[[ Records for this exercise open ]]

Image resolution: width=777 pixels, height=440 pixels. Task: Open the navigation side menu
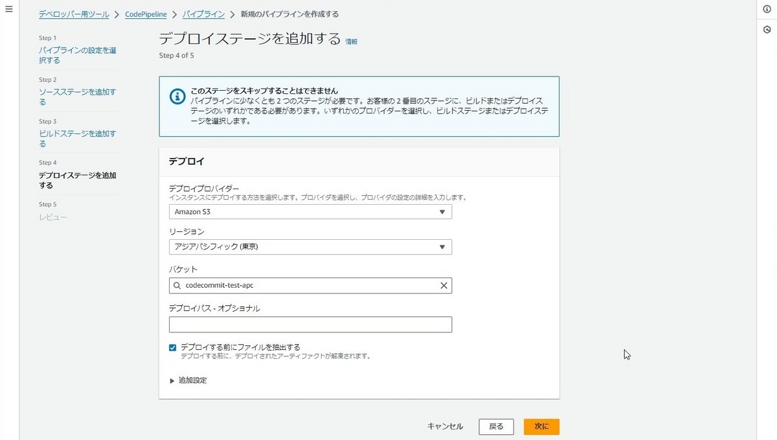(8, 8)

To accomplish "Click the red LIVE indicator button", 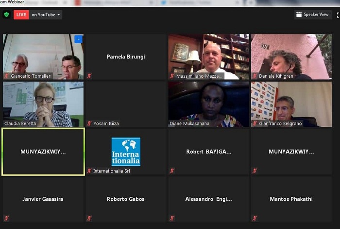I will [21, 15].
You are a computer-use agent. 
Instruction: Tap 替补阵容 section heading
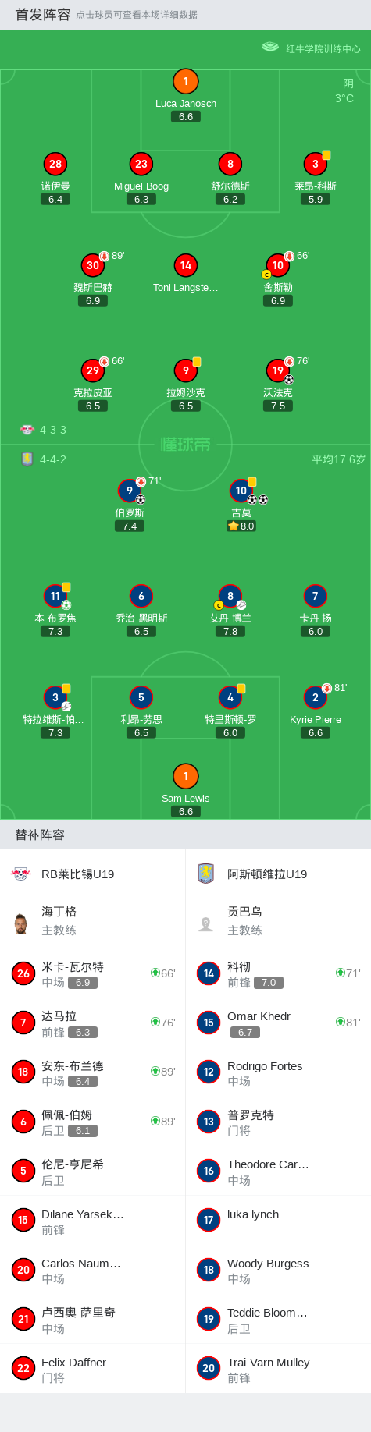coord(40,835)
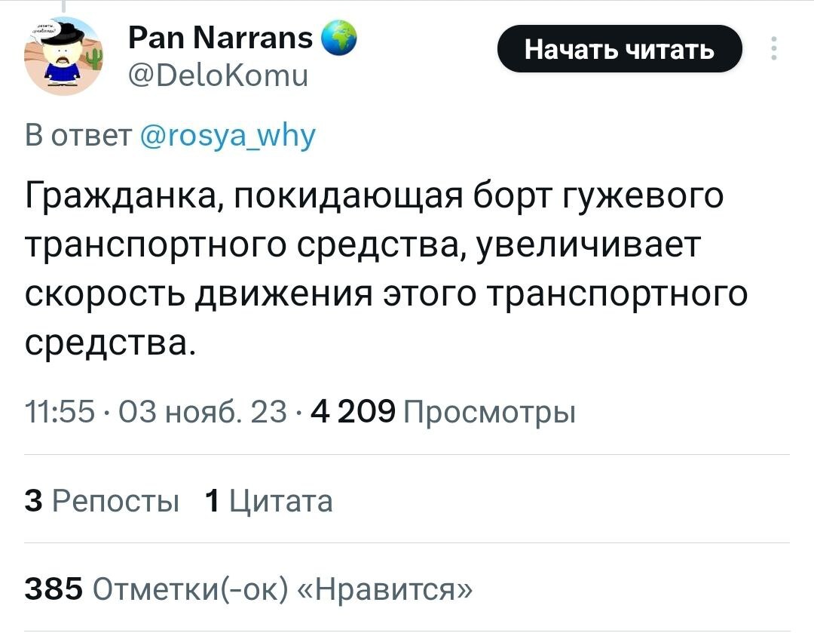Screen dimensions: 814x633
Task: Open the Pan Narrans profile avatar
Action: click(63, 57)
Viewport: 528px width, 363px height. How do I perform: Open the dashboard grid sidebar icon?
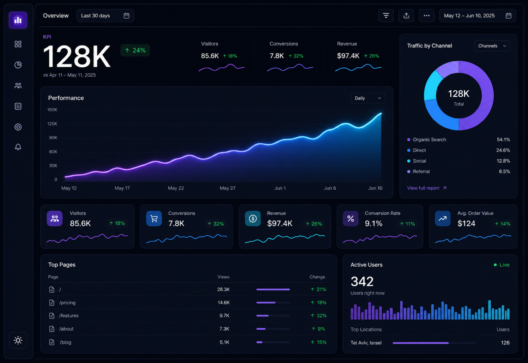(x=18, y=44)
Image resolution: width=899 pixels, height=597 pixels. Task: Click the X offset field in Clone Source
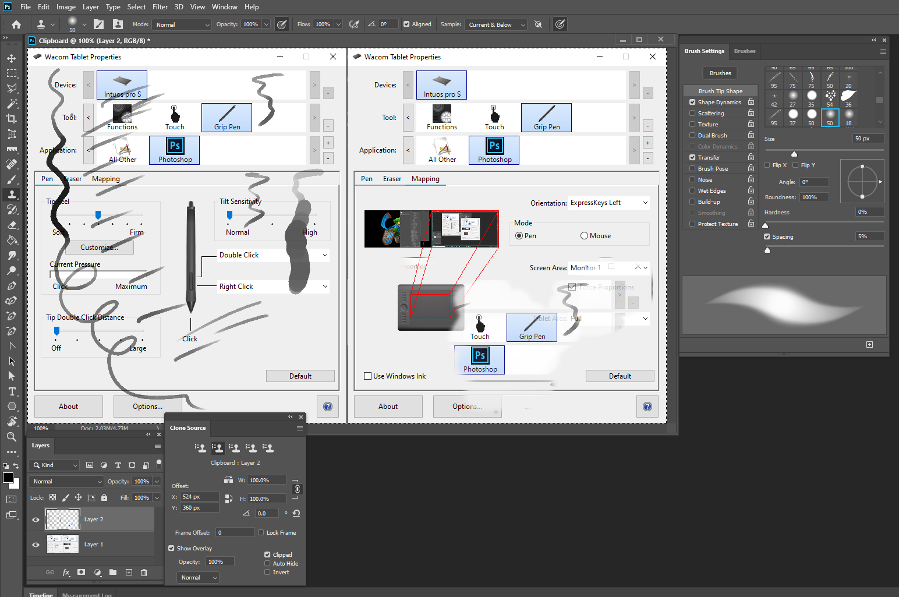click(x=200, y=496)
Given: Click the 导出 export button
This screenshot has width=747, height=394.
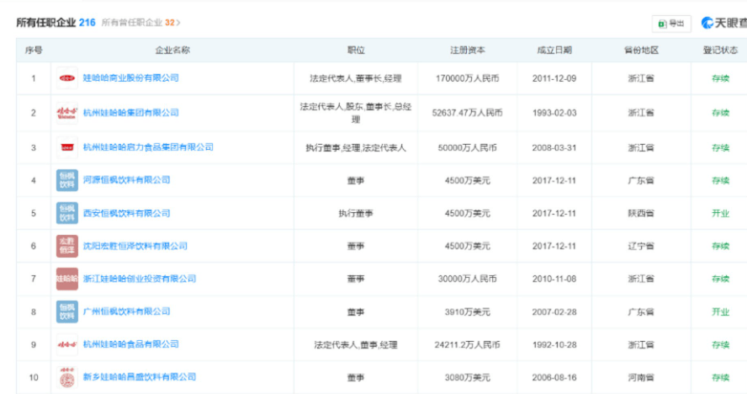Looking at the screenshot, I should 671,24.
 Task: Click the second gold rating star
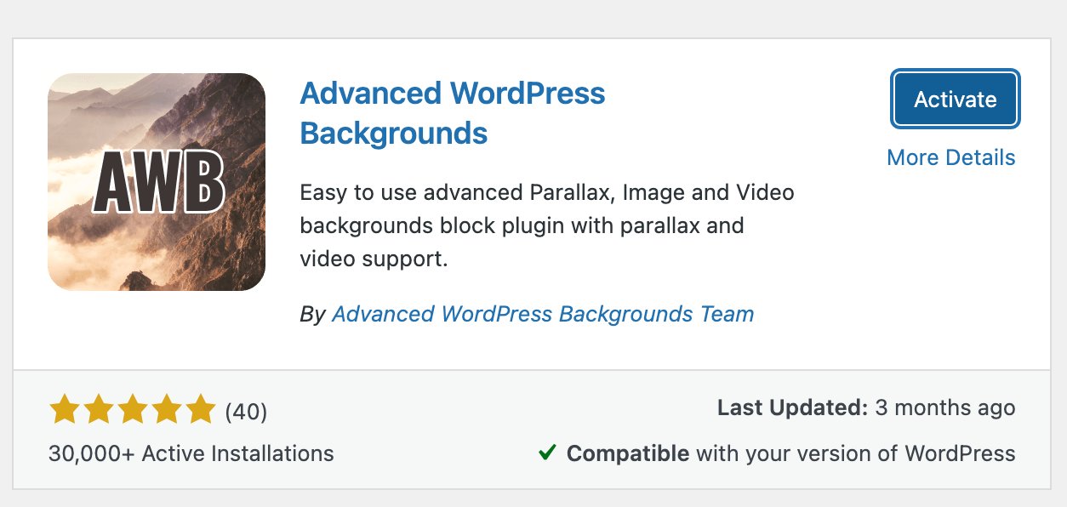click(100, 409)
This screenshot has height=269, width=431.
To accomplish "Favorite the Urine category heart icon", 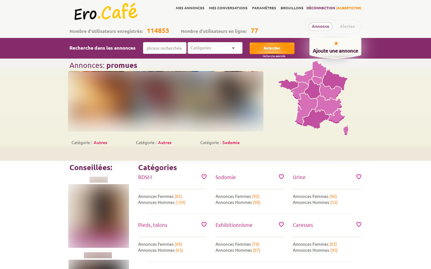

[[ Records for this exercise closed ]]

→ Your task: Would you print, exactly as they appear, the lines from the line with "Viewport: 528px width, 363px" through the end of the entries above, leaving out the pictures?

→ Output for this task:
Viewport: 528px width, 363px height. How do I perform: Open the dashboard grid sidebar icon?
(x=18, y=44)
Image resolution: width=899 pixels, height=597 pixels. Task: Click the X offset field in Clone Source
click(x=200, y=496)
Given: Click the 导出 export button
This screenshot has width=747, height=394.
Looking at the screenshot, I should 671,24.
 Task: Click the second gold rating star
click(100, 409)
This screenshot has height=269, width=431.
To accomplish "Favorite the Urine category heart icon", 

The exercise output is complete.